The Skechers sneaker is a useful example of how color can function as a branding cue. Much of the value of dupes (in the sneaker context or beyond) depends on consumers recognizing aspects of a familiar product in an alternative offering and finding that resemblance appealing. Here, that means at least some consumers see the color combination of Skechers’ Max Cushioning Endeavour Canova sneaker, think of Hoka, and view the Skechers shoe as an appealing alternative (and buy it).

In other words, the Skechers sneaker appears to reflect a simple reality: colorways can carry source-identifying significance in the minds of consumers. If they could not, there would be little reason to evoke them in the first place.

Color Marks and Colorways

That observation is meaningful because, under U.S. law, color can serve as a trademark when consumers use it as an indicator of source. The Supreme Court made that clear in Qualitex Co. v. Jacobson Products Co., holding that a color can be protectable if it identifies and distinguishes a product’s source.

At the same time, the Supreme Court recognized the risks that come with granting exclusive rights in color, including the competitive necessity of color and the danger of allowing companies to monopolize elements of a finite design palette. Those concerns have helped shape a cautious approach to color marks, particularly in industries like apparel and footwear, where color serves an aesthetic function far more often than a source-identifying one.

Sneakers – and their fast-moving, seasonal colorways – put those concerns into sharp focus. While trademark law permits protection for colors that have acquired secondary meaning, many sneaker colorways are inherently difficult to protect and enforce. Granting exclusive rights in short-lived color combinations risks restricting competition in a market where color is often a critical creative element.

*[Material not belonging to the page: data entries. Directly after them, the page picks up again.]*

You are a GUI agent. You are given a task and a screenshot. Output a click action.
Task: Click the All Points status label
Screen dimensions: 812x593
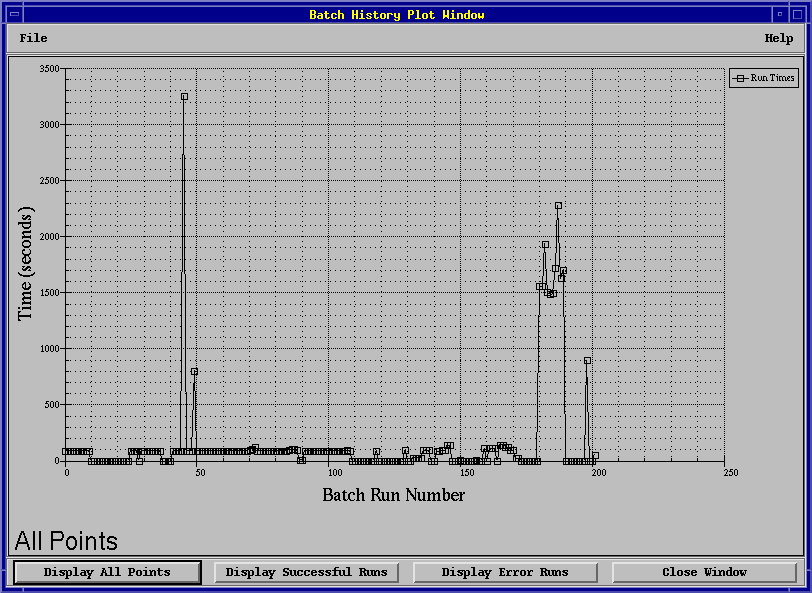pos(66,541)
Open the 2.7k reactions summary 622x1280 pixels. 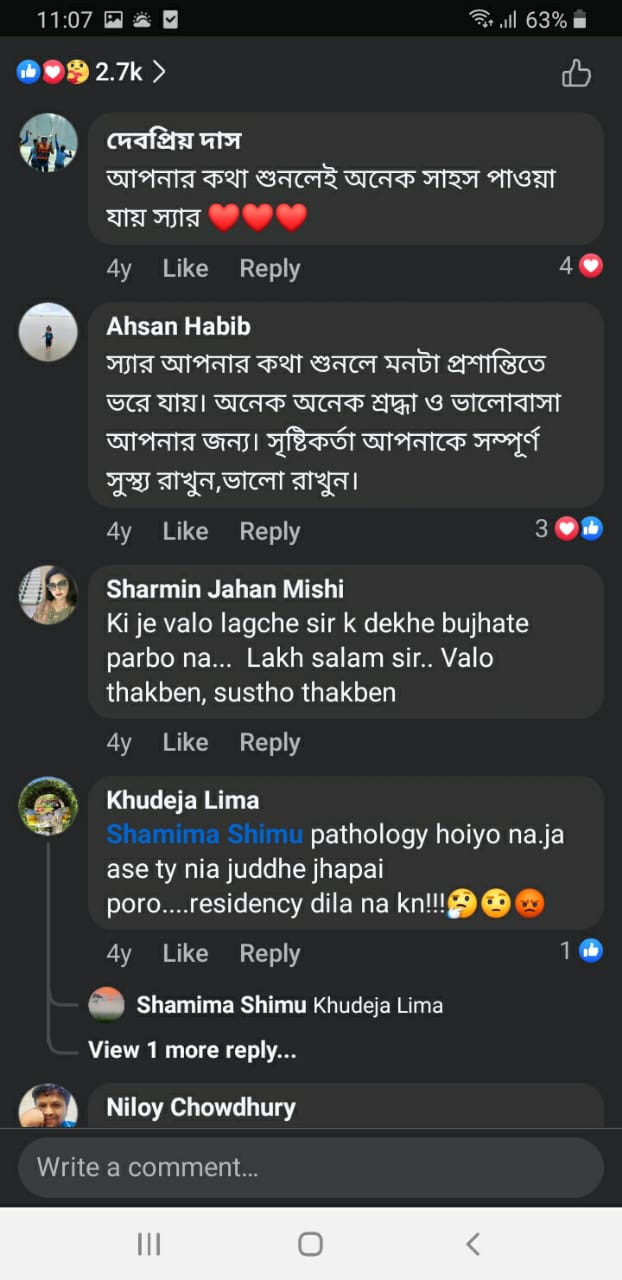click(x=90, y=72)
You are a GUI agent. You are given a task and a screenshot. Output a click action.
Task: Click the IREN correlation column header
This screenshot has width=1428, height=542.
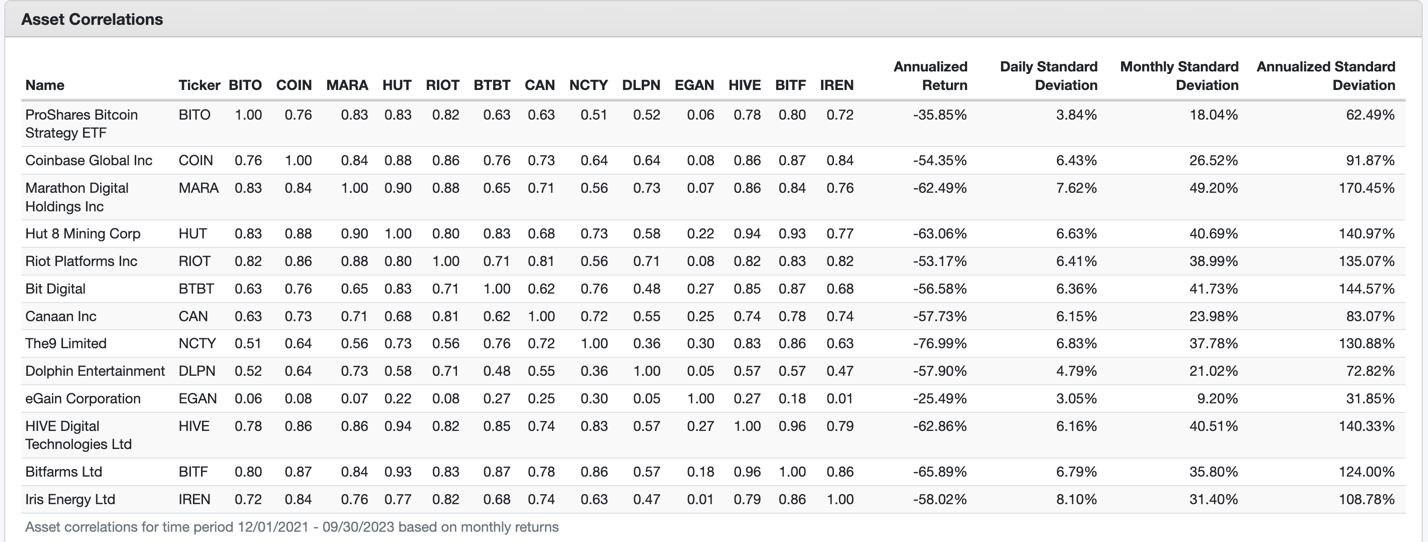click(x=837, y=85)
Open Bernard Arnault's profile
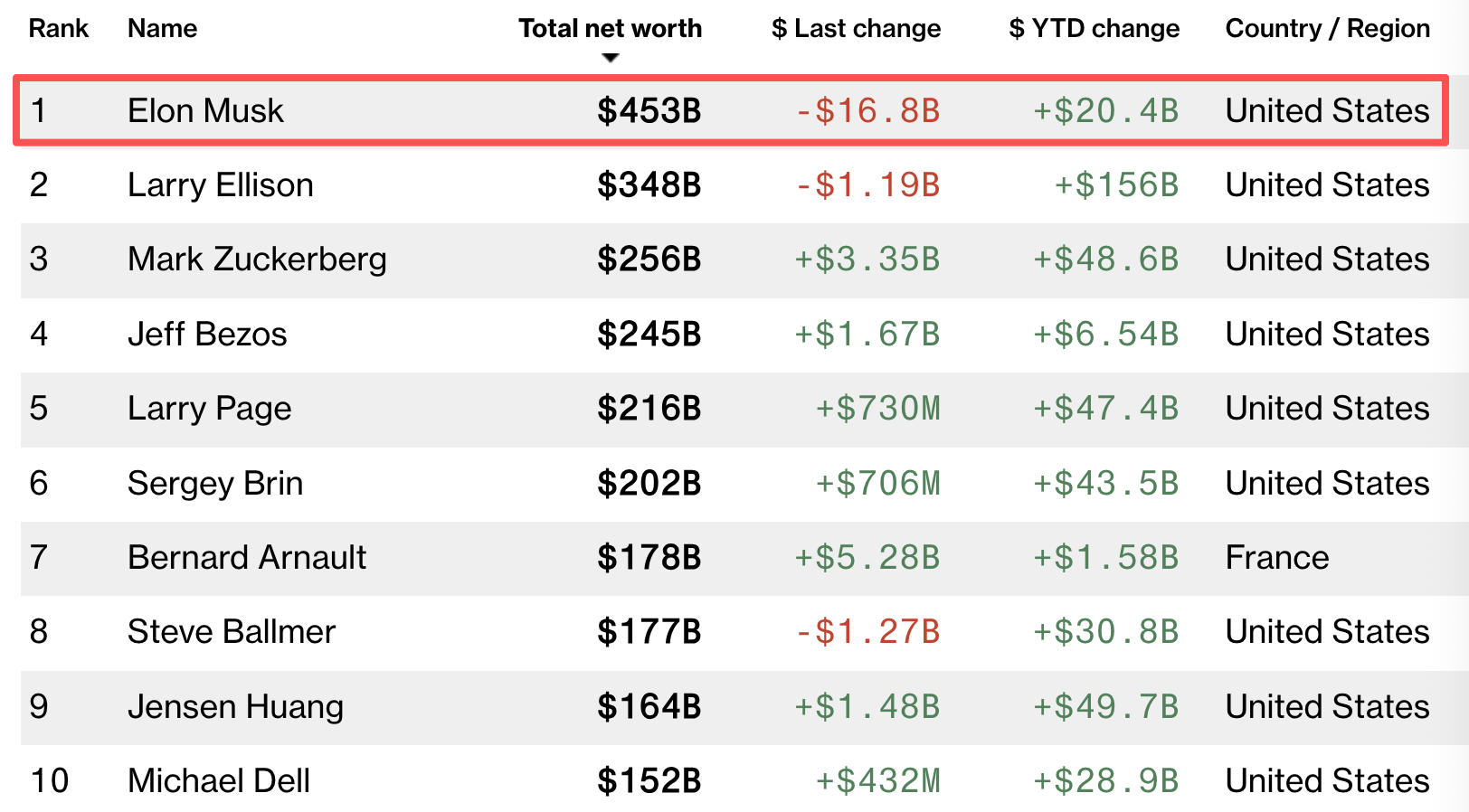This screenshot has height=812, width=1469. (x=247, y=558)
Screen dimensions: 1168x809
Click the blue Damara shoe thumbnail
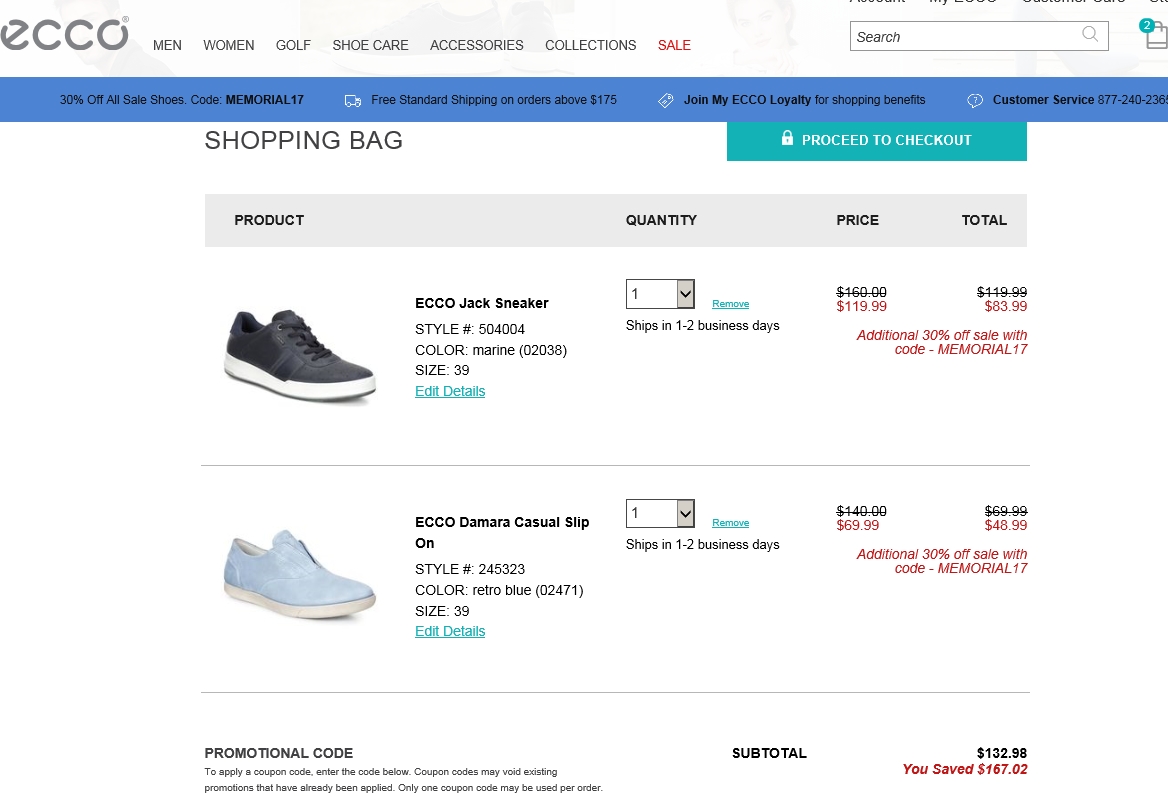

The distinction between consumer recognition and trademark rights is particularly important in the context of colorways. A colorway may quickly become associated with a particular brand, especially in an era of social media, influencer marketing, and rapid trend cycles. But just because consumers may associate a popular colorway with a particular brand does not necessarily mean that it has acquired the distinctiveness necessary to warrant trademark protection.

THE BOTTOM LINE: The significance of the Skechers sneaker lies not in the resemblance itself, but in what that resemblance reveals about consumers. The shoe suggests that consumers are capable of associating a particular colorway with a particular brand, and that competitors recognize the value of those associations. At the same time, it highlights an important distinction between consumer recognition and trademark protection. Consumers may quickly associate a design cue with a particular source without necessarily believing that the cue should belong exclusively to that source.

Consumers may be doing the cognitive work trademark law cares about – recognizing source-signaling cues – without demanding the exclusivity trademark law is designed to provide. That helps explain both the appeal of dupes and trademark law’s continued caution around granting broad rights in trend-driven aesthetic features.